Amber Sparks
One month before the jazz babies were born, their father sacrificed himself on the altar of the god Mammon; that is to say, he finally overworked himself into a heart attack in the accounting offices of the J&J Department Stores Incorporated. The jazz babies' mother didn't like to talk about it. Mention of the incident gave her a tremendous attack of nerves, accompanied by a terrific headache. Ever since the father's death (and probably before), she had become the sort of person who avoided telephone calls and rung doorbells in case the bearer was that of bad news.

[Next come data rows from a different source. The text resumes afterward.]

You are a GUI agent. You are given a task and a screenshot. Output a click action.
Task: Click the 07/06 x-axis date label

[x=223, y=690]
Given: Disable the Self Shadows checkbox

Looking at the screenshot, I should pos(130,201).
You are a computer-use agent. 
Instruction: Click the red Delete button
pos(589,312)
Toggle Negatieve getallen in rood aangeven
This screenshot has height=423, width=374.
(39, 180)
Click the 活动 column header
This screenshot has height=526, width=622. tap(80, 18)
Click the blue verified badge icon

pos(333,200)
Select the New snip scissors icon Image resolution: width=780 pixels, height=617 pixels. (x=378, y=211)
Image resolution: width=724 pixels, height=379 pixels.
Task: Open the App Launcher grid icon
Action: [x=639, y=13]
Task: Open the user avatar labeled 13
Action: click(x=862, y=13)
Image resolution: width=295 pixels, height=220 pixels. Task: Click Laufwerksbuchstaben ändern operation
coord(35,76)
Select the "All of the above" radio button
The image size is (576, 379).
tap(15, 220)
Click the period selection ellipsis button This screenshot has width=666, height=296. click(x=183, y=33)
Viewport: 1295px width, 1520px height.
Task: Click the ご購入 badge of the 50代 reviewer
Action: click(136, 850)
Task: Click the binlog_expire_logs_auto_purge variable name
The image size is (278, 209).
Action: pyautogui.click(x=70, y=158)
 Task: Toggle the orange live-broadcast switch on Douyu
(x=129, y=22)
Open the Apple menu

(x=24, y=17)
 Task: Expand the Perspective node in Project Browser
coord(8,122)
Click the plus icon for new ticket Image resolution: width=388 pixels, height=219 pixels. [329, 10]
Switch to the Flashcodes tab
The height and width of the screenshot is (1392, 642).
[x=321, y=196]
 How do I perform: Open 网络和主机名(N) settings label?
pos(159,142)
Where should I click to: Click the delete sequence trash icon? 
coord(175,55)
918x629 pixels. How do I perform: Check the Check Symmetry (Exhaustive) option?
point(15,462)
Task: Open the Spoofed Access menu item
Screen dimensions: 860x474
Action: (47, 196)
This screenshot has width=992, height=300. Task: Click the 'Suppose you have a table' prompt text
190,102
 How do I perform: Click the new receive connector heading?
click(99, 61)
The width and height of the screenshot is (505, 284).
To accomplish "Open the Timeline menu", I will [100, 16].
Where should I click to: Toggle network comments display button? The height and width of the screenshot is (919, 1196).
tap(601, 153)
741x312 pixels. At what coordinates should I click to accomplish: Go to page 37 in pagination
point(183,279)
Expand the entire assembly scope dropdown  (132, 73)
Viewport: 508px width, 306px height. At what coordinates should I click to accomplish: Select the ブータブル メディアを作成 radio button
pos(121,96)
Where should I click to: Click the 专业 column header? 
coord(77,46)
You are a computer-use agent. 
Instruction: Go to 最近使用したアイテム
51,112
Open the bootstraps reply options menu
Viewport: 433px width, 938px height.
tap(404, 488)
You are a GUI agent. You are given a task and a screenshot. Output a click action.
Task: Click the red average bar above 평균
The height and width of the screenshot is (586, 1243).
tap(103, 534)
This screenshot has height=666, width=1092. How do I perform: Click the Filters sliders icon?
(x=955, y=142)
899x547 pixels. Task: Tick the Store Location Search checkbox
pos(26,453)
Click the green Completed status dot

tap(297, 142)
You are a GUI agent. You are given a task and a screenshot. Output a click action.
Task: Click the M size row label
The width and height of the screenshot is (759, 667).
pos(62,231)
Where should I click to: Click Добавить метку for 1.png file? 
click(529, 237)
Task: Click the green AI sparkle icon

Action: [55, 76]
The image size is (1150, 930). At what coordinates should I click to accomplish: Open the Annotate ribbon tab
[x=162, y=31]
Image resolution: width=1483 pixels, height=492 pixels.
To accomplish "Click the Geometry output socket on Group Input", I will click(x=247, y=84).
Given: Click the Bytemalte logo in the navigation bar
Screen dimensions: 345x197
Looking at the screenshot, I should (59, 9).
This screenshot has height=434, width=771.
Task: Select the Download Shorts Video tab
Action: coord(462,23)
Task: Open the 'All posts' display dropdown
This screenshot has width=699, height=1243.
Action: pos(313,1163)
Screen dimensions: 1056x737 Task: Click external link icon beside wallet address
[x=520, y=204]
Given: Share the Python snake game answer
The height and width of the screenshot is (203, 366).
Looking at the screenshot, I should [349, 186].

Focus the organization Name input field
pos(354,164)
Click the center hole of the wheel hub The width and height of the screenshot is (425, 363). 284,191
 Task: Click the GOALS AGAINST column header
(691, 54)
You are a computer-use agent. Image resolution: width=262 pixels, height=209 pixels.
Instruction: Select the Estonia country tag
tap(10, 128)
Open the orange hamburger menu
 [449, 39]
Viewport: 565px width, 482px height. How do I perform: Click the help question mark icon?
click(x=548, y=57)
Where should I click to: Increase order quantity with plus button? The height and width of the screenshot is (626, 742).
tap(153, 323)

One day before the jazz babies were born, Sergei Diaghilev's Ballets Russes was dancing the premiere performance of The Rite of Spring at the Théâtre des Champs-Élysées. This was across the Atlantic, it's true, but the babies' mother swears the ripples from the cataclysmic concert rocketed her into early labor and doomed her twins to a life of aggressively modern behavior and a love of dangerous music.
One hour before the jazz babies were born, Al Jolson was recording "You Made Me Love You," for wax cylinder, a song the twins' mother would sing to them often in the next year, while dreaming of the menswear salesman with whom she went dancing with on Saturdays (after a respectable period of mourning, of course). Fifteen years later, the jazz babies, (so-called, self-named), are over the moon about Al Jolson tying the knot with Ruby Keeler. The twins have a dance act, and both hope they look like Ruby while soft-shoeing it on the front porch of their mother's and the menswear salesman's new bungalow.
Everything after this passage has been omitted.